Развивая тему шахмат и музыки, Набоков, помимо опоры на собственный опыт, похоже, апеллирует также к широко распространенному по меньшей мере со времен романтиков взгляду на музыку как на высшее из всех существующих искусств, дабы таким образом поднять в глазах читателя престиж шахмат. Вся жизнь Лужина подтверждает, что погружен он не в пустячную, пусть технически сложную, забаву, но занят деятельностью, отвечающей набоковским представлениям об искусстве. В результате в шахматный мотив легко вплетаются темы метафизики и этики. Подобно музыке, но в отличие от литературы, как трактовал ее Набоков, шахматы, разумеется, не имеют репрезентативного характера. Сама их природа исключает необходимость, да и возможность присутствия внешнего мира, что является фундаментальным свойством космической синхронизации, а следовательно, художественного творчества. (Вот, кстати, уникальная особенность, отличающая шахматы от трех других видов эмоционального и интеллектуального опыта, в которых, насколько можно понять из мемуаров, Набокову открывается высший смысл бытия).
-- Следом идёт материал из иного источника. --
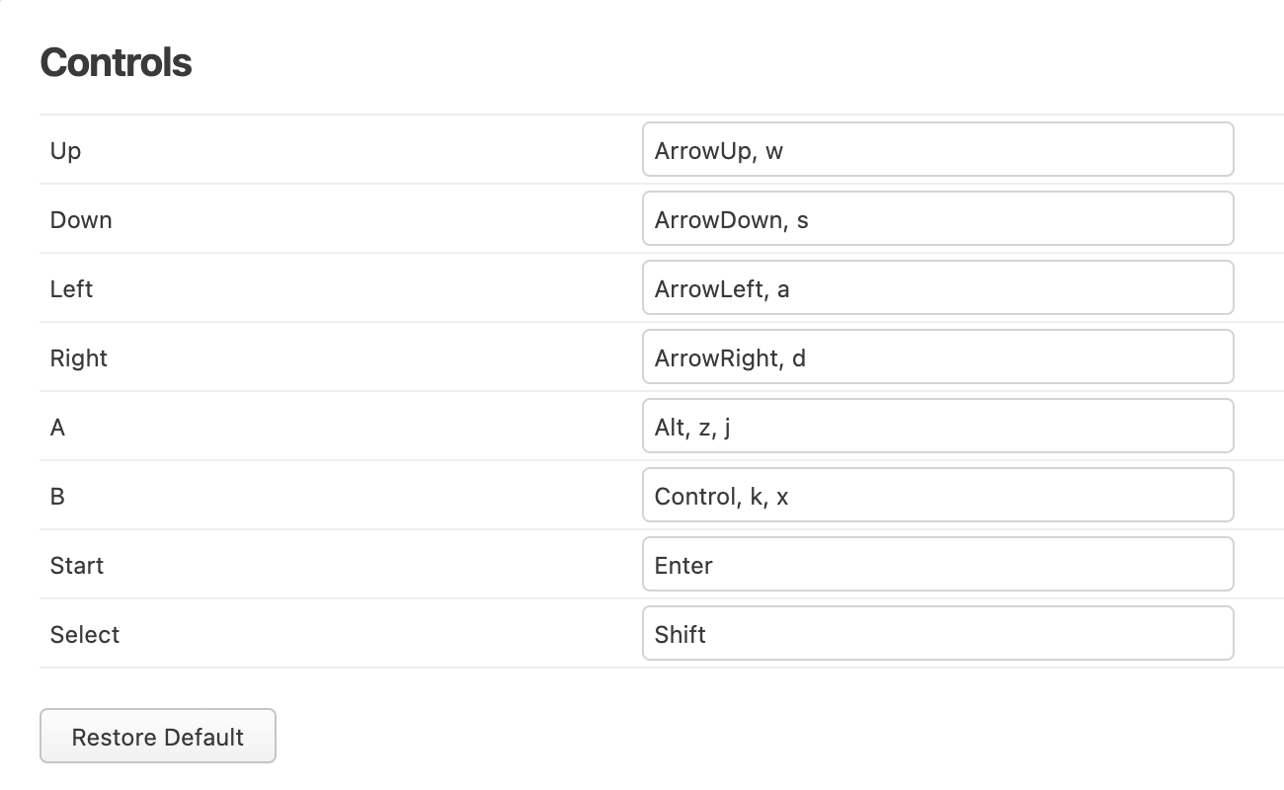Image resolution: width=1284 pixels, height=790 pixels.
Task: Edit the Start key binding input field
Action: coord(937,565)
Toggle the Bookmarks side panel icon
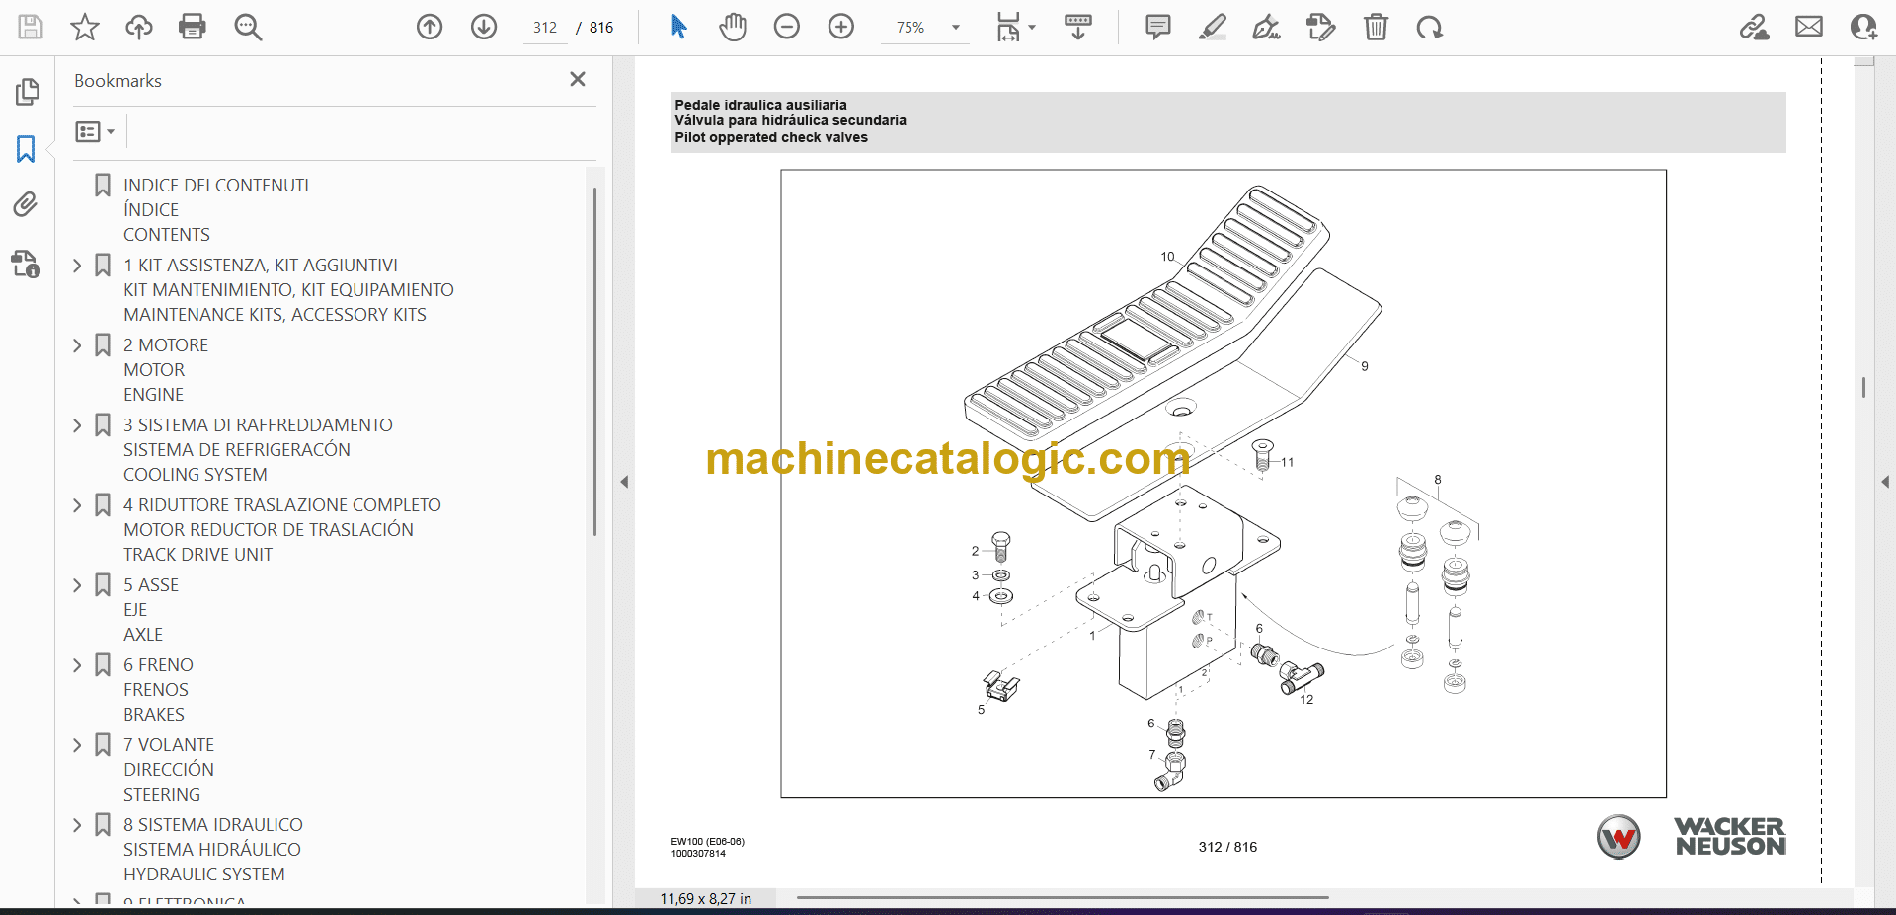Image resolution: width=1896 pixels, height=915 pixels. [x=27, y=149]
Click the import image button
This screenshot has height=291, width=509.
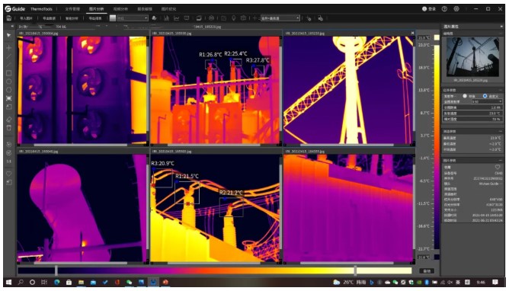coord(27,18)
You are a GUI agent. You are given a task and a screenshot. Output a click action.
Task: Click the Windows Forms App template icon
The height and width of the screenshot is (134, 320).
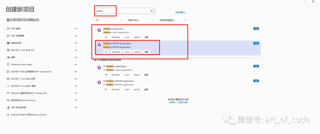(8, 65)
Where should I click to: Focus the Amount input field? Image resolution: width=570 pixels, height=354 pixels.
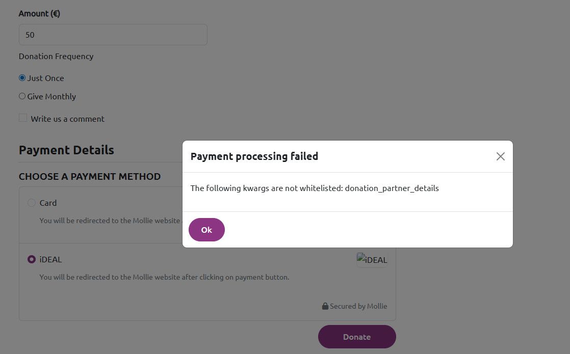pyautogui.click(x=113, y=35)
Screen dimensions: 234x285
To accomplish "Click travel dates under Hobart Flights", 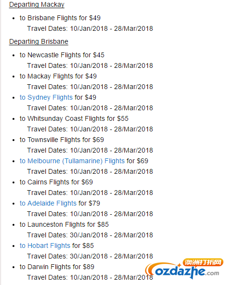I will click(x=90, y=256).
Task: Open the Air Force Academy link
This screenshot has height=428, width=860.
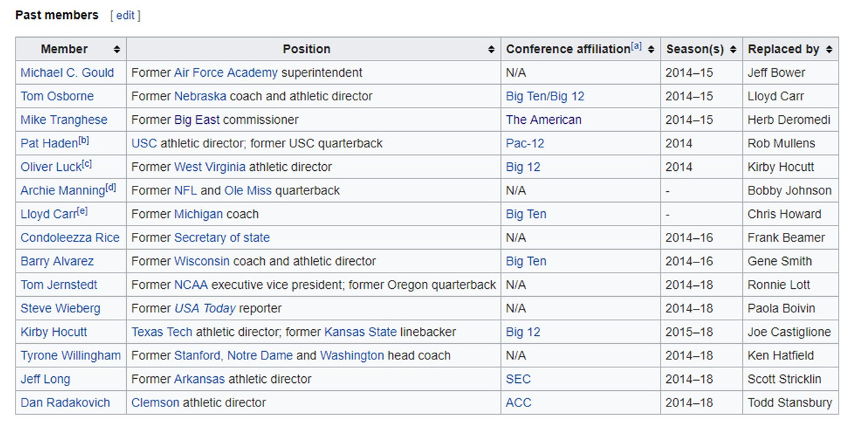Action: click(226, 73)
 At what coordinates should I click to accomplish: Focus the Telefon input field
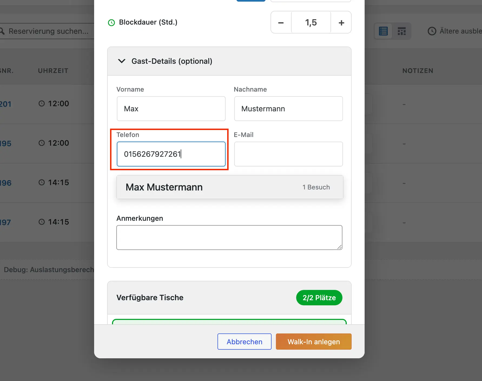171,154
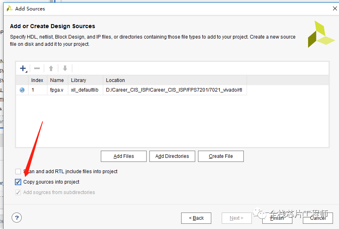
Task: Open the dropdown arrow beside the plus icon
Action: [x=27, y=72]
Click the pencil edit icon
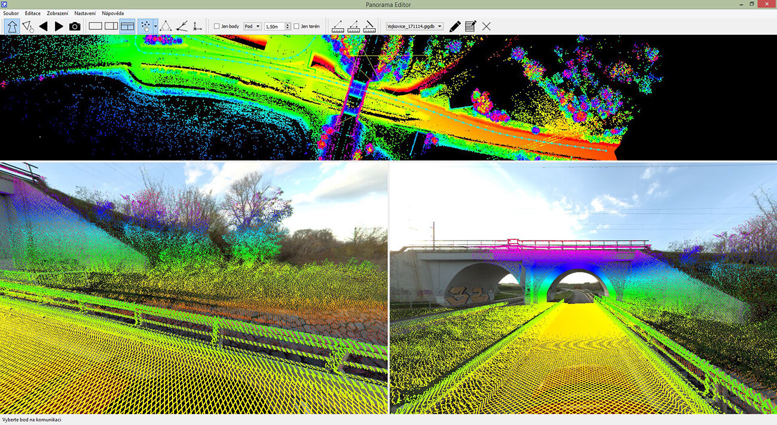 [455, 26]
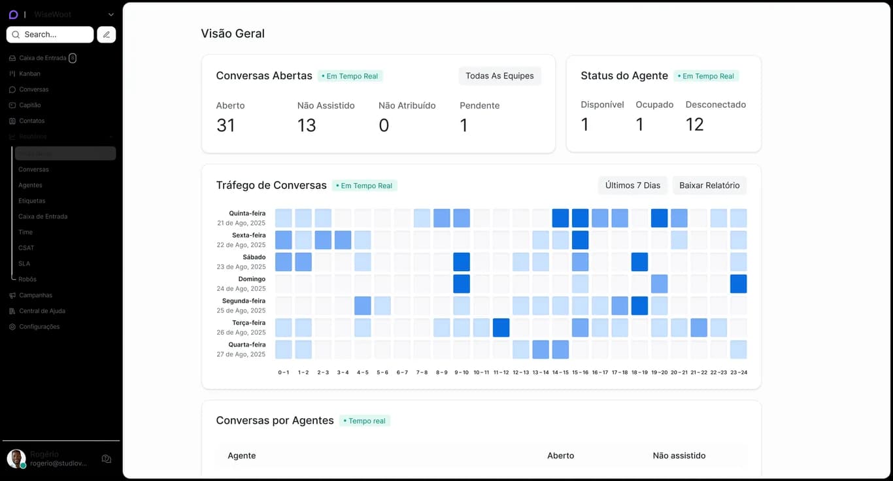The height and width of the screenshot is (481, 893).
Task: Click the WiseWoot logo icon
Action: click(13, 14)
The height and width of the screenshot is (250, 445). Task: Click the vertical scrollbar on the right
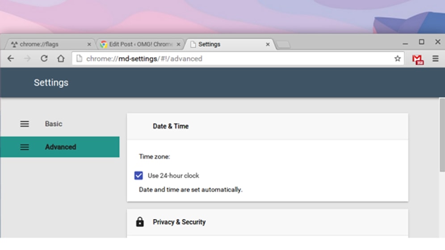click(442, 134)
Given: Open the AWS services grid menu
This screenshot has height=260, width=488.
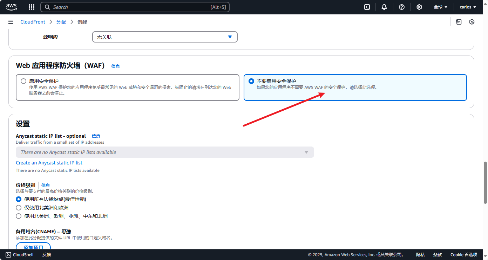Looking at the screenshot, I should [32, 7].
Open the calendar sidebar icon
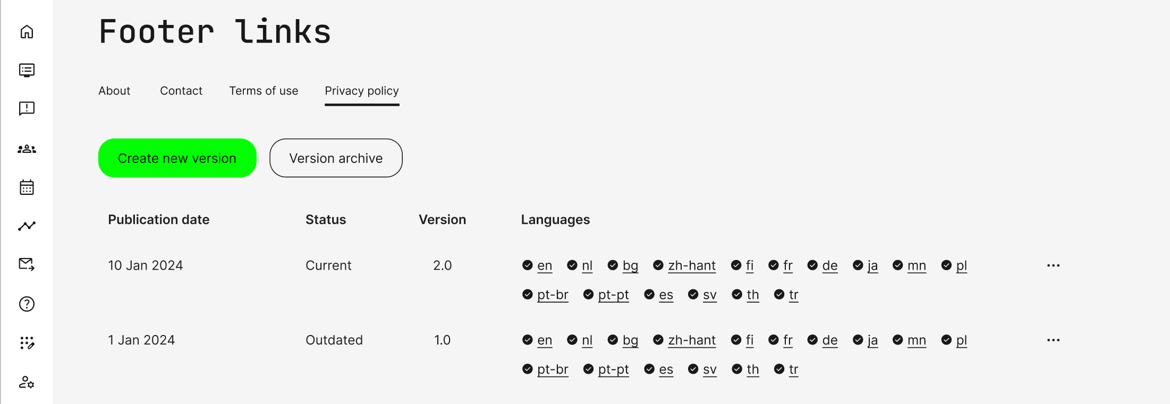1170x404 pixels. coord(27,187)
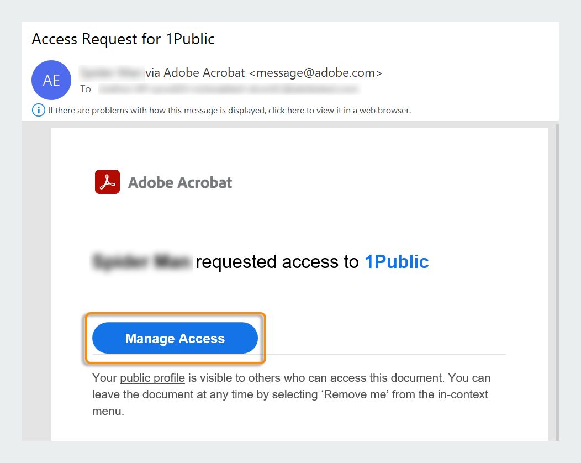
Task: Click the Adobe Acrobat wordmark text
Action: [180, 181]
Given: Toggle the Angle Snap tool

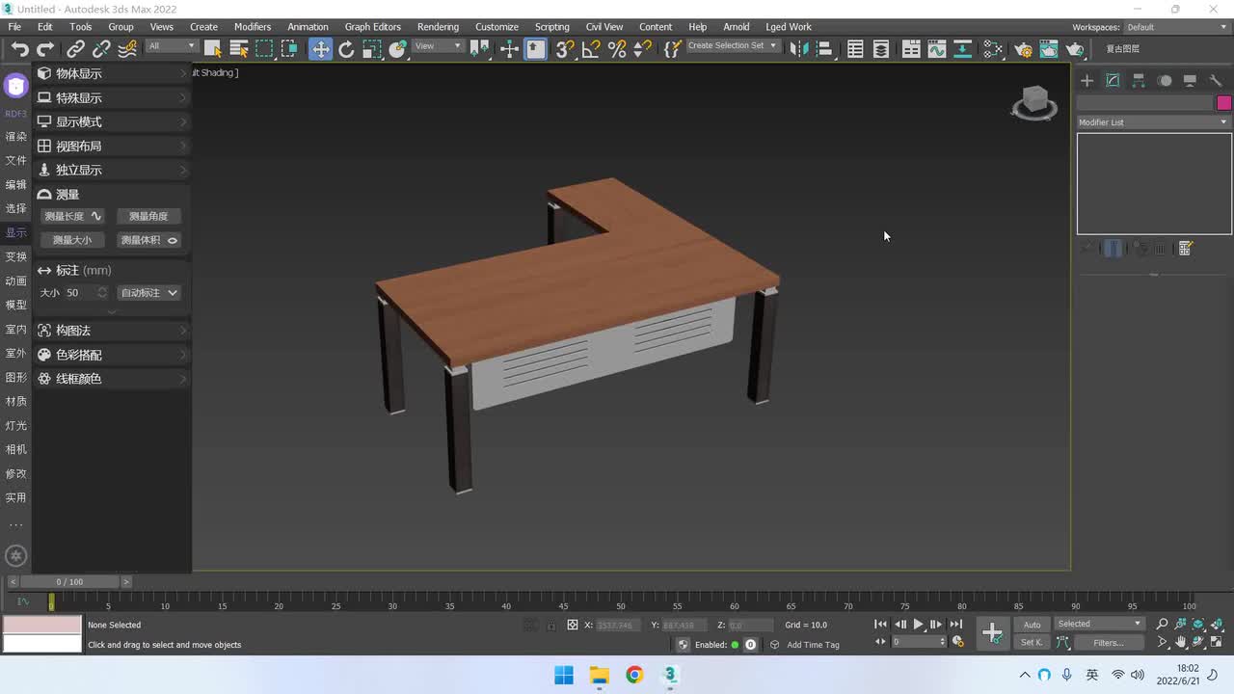Looking at the screenshot, I should pos(591,49).
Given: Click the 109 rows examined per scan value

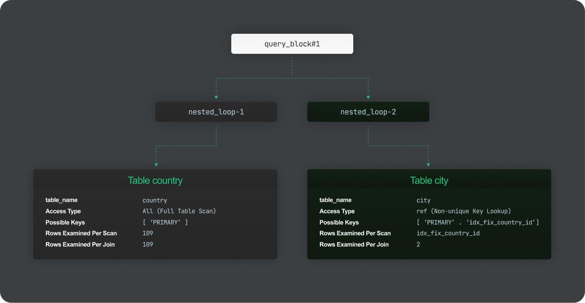Looking at the screenshot, I should (147, 233).
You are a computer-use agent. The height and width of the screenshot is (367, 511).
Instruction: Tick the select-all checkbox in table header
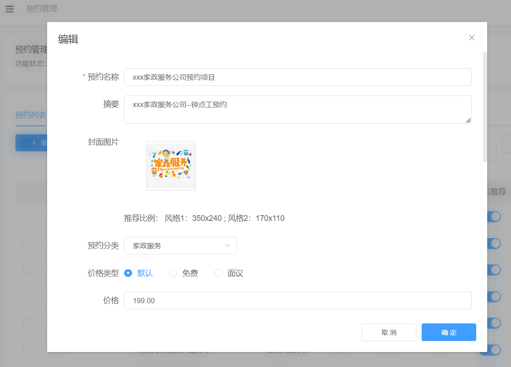pos(25,192)
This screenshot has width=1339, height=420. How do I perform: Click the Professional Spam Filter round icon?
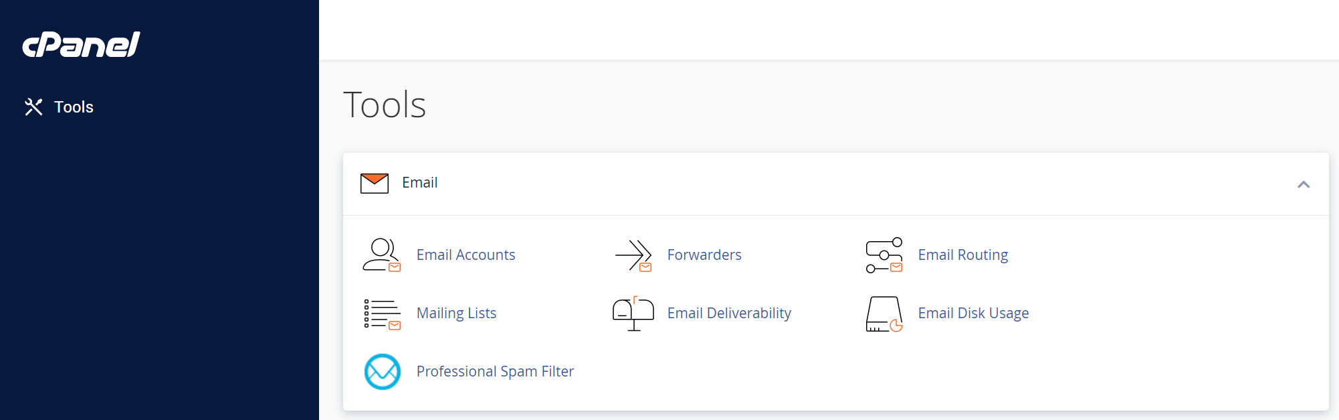[x=382, y=372]
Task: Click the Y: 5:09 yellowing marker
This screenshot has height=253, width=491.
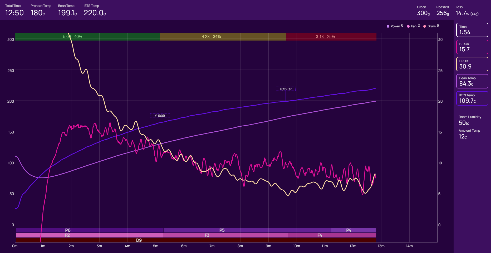Action: [x=160, y=116]
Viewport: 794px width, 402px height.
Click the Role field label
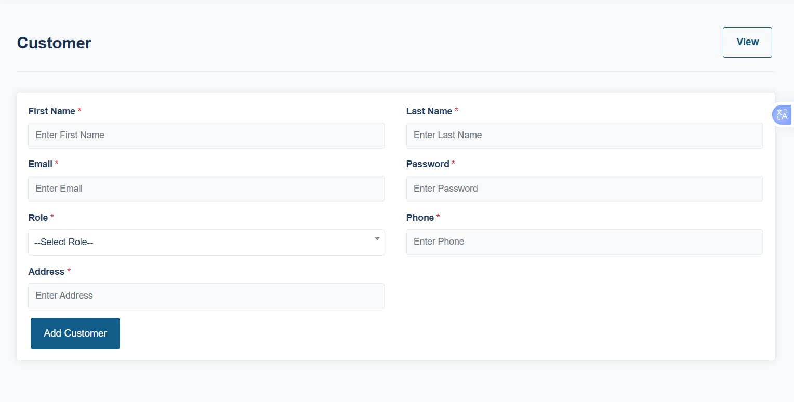(38, 218)
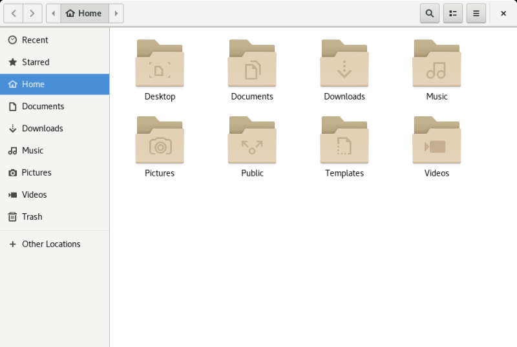
Task: Select Starred in the sidebar
Action: coord(36,62)
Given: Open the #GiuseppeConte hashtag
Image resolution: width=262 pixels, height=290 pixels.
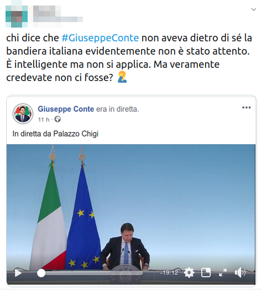Looking at the screenshot, I should coord(100,38).
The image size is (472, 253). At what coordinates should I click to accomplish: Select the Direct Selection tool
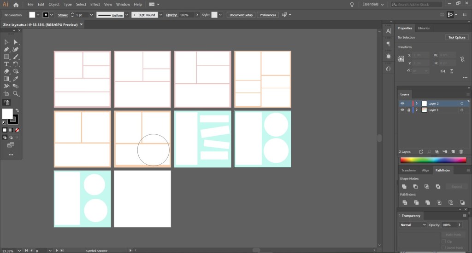click(x=16, y=42)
В то же время не следует забывать, что в лекции «Искусство литературы и здравый смысл» речь идет, между прочим, и об абстрактных идеях как источнике вдохновения, а это с очевидностью может быть отнесено к шахматам. Все это «оправдывает» Лужина и не позволяет усматривать в его равнодушии к миру реальных вещей знак авторского осуждения.